映画狂人

漂うがごとくの映画狂人のレビュー・感想・評価

漂うがごとく(2009年製作の映画)
-
ベトナム・ハノイを舞台に女性視点での性を描いたドラマ。
ツァイ・ミンリャンに通ずる「水」のモチーフの多用、秘めた欲望を携え愛を求めて彷徨う若き新妻の姿はロウ・イエ作品の登場人物にも近い(あちらほど激しくはないけれど)。
薄暗い画面が多い為トラン・アン・ユン程の映像美は味わえないが、ゆったりとした時間の流れからは湿度の高いベトナムの風景が手に取るように伝わって来る。
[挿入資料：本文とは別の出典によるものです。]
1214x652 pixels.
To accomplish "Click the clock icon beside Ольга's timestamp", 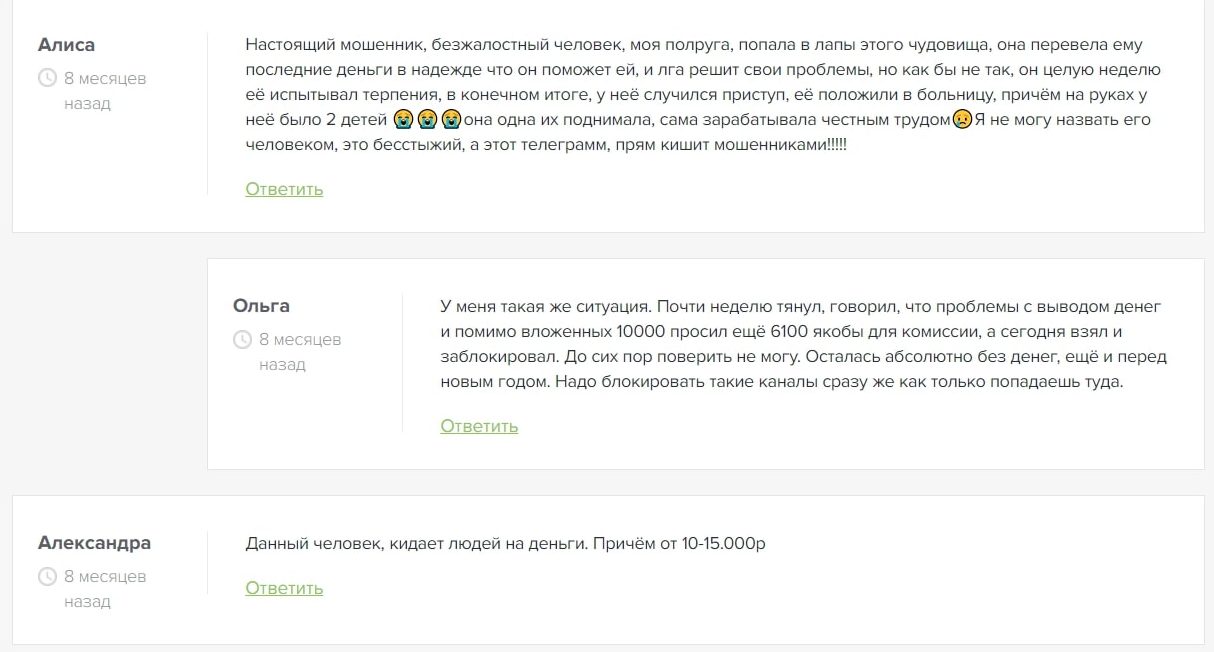I will coord(242,340).

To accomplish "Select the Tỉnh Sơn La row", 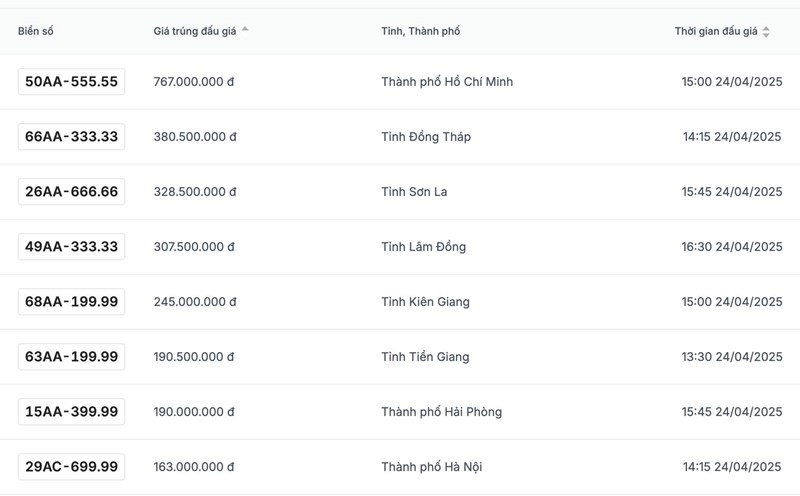I will (414, 192).
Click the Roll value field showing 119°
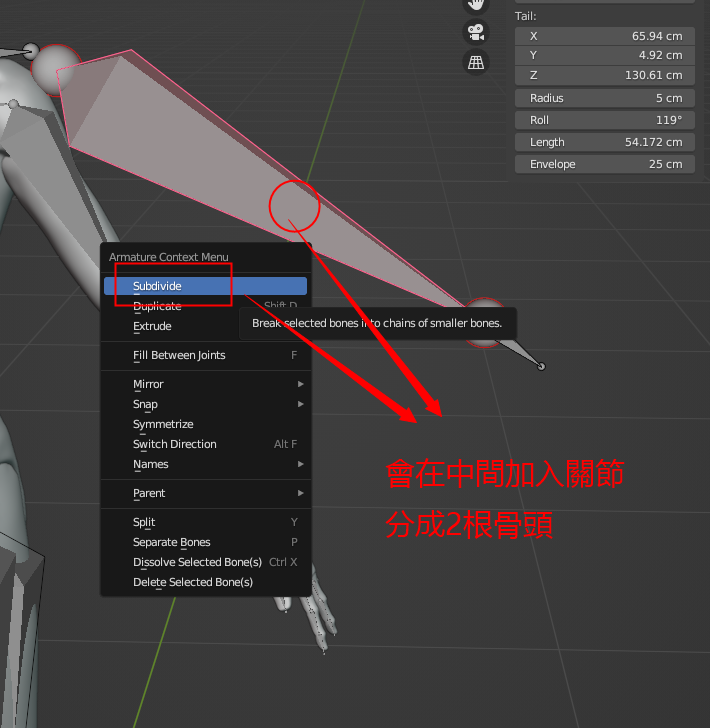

喧騒的なバイクのエンジン音やけたたましく引っ切り無しに鳴り続ける車のクラクション、突然のスコールが蒸し暑い雨のハノイで過ごした日々を思い起こさせる。
中国とフランスの文化が混在するベトナムだからこそ味わえるオリエンタルな空気感、唐突な日本人の登場には笑ってしまったがハノイの街並みだけでなくハロン湾の絶景も楽しめたりと観光プロモーション映画かと思うほど魅力的。
劇中で何度も出てくるチャイン(ライムみたいな柑橘類)や香草蒸し風呂のシーンは何とも神秘的で異国情緒を堪能させてくれる。
思い出補正も入ってしまうが、波間を揺蕩う小舟のような良い映画だった。